_EXERCISE GOAL_
Below are the records; output them exactly from the first line through the line with "The width and height of the screenshot is (1024, 620).", stopping there.

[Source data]
# # # # #
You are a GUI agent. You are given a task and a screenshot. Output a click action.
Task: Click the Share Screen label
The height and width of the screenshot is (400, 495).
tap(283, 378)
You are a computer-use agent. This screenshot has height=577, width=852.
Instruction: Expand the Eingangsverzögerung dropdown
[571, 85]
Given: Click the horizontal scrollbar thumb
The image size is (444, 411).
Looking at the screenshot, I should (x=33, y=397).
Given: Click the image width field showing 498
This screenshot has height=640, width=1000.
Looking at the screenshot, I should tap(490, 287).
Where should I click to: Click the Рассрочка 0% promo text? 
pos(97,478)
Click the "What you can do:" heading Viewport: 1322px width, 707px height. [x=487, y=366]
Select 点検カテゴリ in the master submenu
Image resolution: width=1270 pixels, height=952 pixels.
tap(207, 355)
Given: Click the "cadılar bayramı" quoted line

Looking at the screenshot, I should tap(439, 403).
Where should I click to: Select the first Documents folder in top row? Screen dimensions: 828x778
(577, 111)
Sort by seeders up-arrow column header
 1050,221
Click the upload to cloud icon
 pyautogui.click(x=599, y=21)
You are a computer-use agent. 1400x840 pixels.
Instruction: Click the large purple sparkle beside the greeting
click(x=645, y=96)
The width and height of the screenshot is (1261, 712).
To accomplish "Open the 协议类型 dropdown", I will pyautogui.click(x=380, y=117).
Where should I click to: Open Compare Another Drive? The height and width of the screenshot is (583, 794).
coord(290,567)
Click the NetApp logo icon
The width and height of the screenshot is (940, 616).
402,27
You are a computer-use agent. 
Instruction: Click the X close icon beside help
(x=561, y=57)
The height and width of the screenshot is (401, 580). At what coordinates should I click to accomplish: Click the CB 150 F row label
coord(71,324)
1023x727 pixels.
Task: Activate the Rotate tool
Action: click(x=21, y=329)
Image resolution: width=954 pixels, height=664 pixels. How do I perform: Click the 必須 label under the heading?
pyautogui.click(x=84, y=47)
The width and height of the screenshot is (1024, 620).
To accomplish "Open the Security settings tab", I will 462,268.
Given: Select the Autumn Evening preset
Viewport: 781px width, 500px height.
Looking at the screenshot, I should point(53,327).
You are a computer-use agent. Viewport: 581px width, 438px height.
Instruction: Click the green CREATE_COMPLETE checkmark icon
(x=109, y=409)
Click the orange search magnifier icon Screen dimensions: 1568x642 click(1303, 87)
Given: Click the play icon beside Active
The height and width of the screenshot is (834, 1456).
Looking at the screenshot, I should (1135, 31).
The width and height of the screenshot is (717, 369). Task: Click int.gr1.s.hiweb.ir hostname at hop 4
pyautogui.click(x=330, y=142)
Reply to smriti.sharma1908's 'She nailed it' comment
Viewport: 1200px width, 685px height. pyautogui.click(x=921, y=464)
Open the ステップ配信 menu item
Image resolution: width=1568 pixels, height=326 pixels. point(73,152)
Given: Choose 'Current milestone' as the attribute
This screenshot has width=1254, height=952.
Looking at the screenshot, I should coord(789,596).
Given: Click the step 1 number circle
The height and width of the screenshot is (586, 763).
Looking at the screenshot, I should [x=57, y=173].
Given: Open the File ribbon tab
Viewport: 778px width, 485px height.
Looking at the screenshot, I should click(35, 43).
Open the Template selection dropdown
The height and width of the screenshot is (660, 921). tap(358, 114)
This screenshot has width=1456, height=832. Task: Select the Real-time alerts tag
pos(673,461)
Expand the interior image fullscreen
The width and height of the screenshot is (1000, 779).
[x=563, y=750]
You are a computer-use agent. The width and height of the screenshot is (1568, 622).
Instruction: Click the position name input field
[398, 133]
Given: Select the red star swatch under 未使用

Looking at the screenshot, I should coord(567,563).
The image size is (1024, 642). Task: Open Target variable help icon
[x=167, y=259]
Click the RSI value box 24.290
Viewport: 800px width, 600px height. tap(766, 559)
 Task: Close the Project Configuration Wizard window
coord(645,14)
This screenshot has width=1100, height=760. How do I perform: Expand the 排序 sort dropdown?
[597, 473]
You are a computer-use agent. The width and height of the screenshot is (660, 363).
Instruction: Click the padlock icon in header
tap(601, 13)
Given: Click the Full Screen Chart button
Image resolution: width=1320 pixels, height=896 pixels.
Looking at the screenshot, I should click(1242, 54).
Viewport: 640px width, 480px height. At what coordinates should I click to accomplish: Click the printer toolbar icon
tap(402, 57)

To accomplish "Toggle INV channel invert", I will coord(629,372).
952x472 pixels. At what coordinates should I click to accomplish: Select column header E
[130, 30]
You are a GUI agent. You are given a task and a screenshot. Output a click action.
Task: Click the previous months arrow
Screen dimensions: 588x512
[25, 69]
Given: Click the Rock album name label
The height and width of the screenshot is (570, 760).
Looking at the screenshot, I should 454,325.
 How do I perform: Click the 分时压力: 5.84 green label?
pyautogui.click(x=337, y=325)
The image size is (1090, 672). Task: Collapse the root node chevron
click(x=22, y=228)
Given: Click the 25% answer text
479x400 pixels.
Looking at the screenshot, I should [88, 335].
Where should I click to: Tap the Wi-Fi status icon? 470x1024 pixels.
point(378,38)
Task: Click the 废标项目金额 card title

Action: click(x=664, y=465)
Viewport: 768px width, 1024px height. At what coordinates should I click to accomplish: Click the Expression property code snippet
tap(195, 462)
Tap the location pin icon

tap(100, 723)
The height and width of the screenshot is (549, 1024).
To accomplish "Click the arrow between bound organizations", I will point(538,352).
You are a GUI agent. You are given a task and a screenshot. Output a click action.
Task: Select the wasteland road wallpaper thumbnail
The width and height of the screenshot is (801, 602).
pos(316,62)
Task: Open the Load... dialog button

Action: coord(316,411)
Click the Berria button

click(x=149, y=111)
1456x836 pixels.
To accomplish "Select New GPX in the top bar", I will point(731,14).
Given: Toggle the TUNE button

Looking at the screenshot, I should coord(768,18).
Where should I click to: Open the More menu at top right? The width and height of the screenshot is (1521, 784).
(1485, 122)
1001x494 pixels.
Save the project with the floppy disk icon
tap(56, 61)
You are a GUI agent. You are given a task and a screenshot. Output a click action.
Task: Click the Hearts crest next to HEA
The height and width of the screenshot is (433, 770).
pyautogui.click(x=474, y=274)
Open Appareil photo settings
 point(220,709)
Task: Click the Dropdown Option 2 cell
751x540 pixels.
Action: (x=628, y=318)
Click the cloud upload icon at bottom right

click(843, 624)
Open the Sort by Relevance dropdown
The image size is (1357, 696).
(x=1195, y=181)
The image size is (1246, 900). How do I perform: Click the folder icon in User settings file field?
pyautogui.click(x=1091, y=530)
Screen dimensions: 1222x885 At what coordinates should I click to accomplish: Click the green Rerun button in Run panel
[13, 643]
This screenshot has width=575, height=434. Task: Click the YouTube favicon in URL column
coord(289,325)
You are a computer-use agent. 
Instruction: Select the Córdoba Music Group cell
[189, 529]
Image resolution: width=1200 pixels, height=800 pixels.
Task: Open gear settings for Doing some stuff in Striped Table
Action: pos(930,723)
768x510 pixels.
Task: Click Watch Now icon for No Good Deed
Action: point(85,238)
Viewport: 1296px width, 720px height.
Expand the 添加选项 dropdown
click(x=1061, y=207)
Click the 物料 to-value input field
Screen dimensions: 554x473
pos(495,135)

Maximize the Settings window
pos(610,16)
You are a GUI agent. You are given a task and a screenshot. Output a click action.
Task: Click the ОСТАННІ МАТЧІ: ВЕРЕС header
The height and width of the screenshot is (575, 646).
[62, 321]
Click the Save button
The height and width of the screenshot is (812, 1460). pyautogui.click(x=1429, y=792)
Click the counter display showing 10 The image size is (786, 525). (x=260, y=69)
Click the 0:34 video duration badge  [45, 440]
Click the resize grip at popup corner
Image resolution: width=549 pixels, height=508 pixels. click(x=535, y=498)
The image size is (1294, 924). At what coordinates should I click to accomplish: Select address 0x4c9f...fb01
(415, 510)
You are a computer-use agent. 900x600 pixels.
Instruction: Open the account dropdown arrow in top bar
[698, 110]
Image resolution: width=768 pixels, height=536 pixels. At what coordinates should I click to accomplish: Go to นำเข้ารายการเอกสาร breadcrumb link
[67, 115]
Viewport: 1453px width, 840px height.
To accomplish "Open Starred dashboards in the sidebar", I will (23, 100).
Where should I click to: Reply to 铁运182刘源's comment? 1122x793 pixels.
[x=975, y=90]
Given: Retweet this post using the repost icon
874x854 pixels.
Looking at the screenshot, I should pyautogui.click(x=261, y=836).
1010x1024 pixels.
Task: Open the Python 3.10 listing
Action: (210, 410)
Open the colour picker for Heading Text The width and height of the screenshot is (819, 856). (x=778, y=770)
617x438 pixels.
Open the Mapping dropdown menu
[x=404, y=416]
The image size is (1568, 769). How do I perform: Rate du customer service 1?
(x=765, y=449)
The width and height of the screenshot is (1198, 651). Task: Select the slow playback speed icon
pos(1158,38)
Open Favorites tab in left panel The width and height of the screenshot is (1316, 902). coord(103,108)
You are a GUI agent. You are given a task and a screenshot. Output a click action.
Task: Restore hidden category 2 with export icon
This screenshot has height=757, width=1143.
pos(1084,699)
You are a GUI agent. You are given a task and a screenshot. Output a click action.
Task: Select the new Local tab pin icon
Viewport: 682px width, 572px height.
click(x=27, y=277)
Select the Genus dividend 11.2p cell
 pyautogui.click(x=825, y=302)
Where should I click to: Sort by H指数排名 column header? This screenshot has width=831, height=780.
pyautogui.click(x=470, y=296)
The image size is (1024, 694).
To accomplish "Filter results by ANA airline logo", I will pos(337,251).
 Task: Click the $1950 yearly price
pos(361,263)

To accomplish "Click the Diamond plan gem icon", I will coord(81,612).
# # # # #
_REPLY_
You are a GUI agent. You are given a task and a screenshot. Output a click action.
Task: Click the Share Screen label
The height and width of the screenshot is (400, 495).
tap(283, 378)
You are a computer-use agent. This screenshot has height=577, width=852.
Instruction: Expand the Eingangsverzögerung dropdown
[571, 85]
Given: Click the horizontal scrollbar thumb
The image size is (444, 411).
Looking at the screenshot, I should (x=33, y=397).
Given: Click the image width field showing 498
This screenshot has height=640, width=1000.
Looking at the screenshot, I should tap(490, 287).
Where should I click to: Click the Рассрочка 0% promo text? 
pos(97,478)
Click the "What you can do:" heading Viewport: 1322px width, 707px height. [x=487, y=366]
Select 点検カテゴリ in the master submenu
Image resolution: width=1270 pixels, height=952 pixels.
tap(207, 355)
Given: Click the "cadılar bayramı" quoted line

Looking at the screenshot, I should tap(439, 403).
Where should I click to: Select the first Documents folder in top row? Screen dimensions: 828x778
(577, 111)
Sort by seeders up-arrow column header
 1050,221
Click the upload to cloud icon
 pyautogui.click(x=599, y=21)
You are a computer-use agent. 1400x840 pixels.
Instruction: Click the large purple sparkle beside the greeting
click(x=645, y=96)
The width and height of the screenshot is (1261, 712).
To accomplish "Open the 协议类型 dropdown", I will pyautogui.click(x=380, y=117).
Where should I click to: Open Compare Another Drive? The height and width of the screenshot is (583, 794).
coord(290,567)
Click the NetApp logo icon
The width and height of the screenshot is (940, 616).
402,27
You are a computer-use agent. 
Instruction: Click the X close icon beside help
(x=561, y=57)
The height and width of the screenshot is (401, 580). At what coordinates should I click to accomplish: Click the CB 150 F row label
coord(71,324)
1023x727 pixels.
Task: Activate the Rotate tool
Action: click(x=21, y=329)
Image resolution: width=954 pixels, height=664 pixels. How do I perform: Click the 必須 label under the heading?
pyautogui.click(x=84, y=47)
The width and height of the screenshot is (1024, 620).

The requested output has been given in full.